Which segments to start processing with depends very much on the use case. For time series indices, the most common request is to sort results on the timestamp field descending, as the latest events are the most interesting to look at. To optimize this kind of sort for time series indices, we started to sort segments on @timestamp field descending, so we can start processing with a segment containing latest data, ideally collect in the first segment the top most recent by timestamp documents, and skip over all other segments. This resulted in quite good speedups for sort queries on the timestamp field descending.

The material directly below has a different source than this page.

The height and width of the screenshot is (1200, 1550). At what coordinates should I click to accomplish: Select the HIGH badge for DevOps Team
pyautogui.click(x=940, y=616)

As smaller segments are merged away into bigger segments, we don’t want to end up with new segments where the most recent documents are at the end. To have more balanced merged segments, we introduced a new merge policy that interleaves old and new segments, that is documents from old and new segments are arranged in the mixed order in a new combined segment. This allows us to efficiently find the most recent documents too.

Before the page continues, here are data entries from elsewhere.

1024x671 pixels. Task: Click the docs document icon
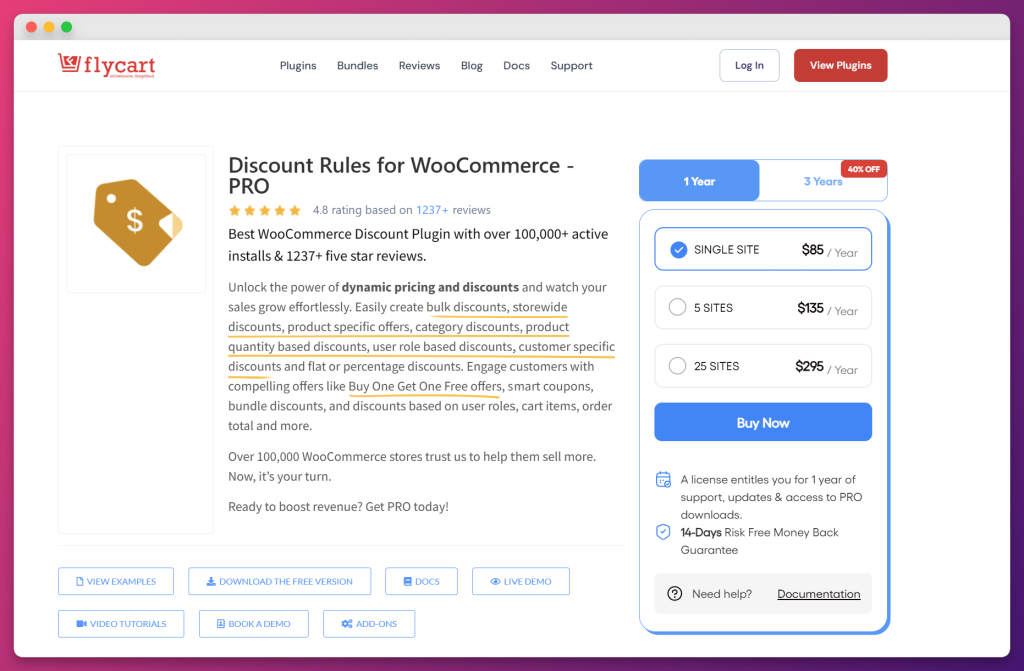[x=408, y=580]
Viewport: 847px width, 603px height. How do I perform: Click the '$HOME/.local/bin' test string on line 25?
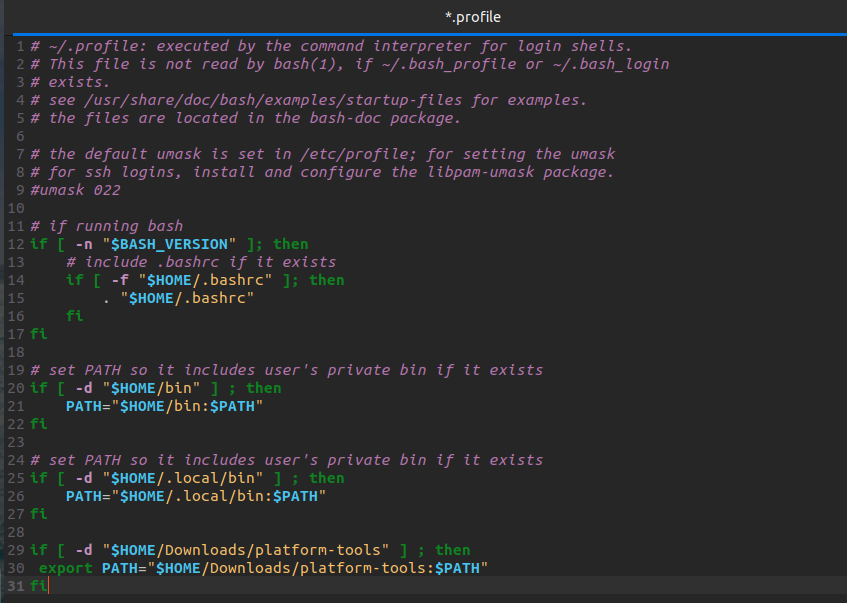(187, 478)
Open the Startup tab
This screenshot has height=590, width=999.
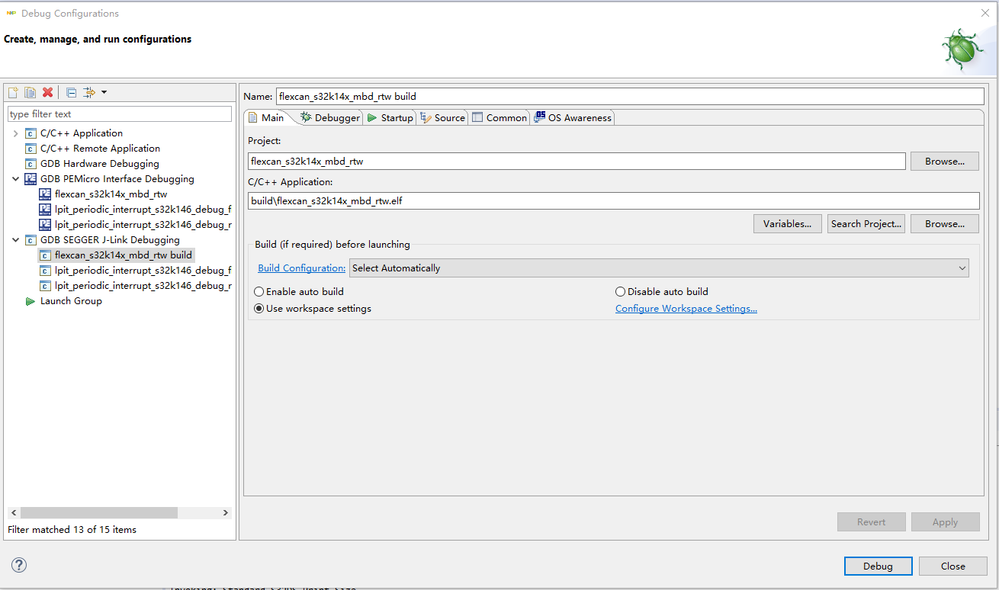(390, 118)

Optimizing sort across multiple shards
The power of Elasticsearch is in its distributed search, and any optimizations would be incomplete without thinking about a distributed aspect. As some searches can span hundreds of shards (e.g. searches on time series indices), it would be very beneficial to start with “right” sets of shards and shortcut shards that should not contain competitive hits. And we have implemented exactly this approach. From Elasticsearch 7.6 we pre-sort shards based on the max/min value of the primary sort field, which allows us to start a distributed search with a set of shards that are the best candidates for containing top values. From Elasticsearch 7.7 we shortcut query phase using the results of other shards, that is once we collect top values from the first set of shards, we can completely skip the rest of shards as all their possible values are worse than the bottom sort values computed in prior shards. In many machine generated time series indices, the documents follow an index lifecycle policy, starting in performance optimized hardware and ending in cost optimized hardware before they are deleted. This shard skipping mechanism often means that the users can send a broad query and enjoy query performance defined by their performance optimized hardware, because the shards on the slower and more economic hardware are skipped (making the use of searchable snapshots particularly efficient).
Implications for users
How can you as a user of Elasticsearch take advantage of these sort optimizations? These sort optimizations only work if you don’t need to track the exact number of total hits for a request and the request doesn’t contain aggregations. If you need to know the exact number of total hits, we can’t do any skipping as we need to count all documents matching a filter. The default value of track_total_hits is set to 10,000, which means that the sort optimization only starts to kick off once we collect 10,000 documents. If you set this value to a lesser number or to “false”, Elasticsearch starts sort optimization much earlier, which means faster responses for you.
Recently Kibana also started to send requests where track_total_hits is disabled, so sort queries in Kibana should be faster as well.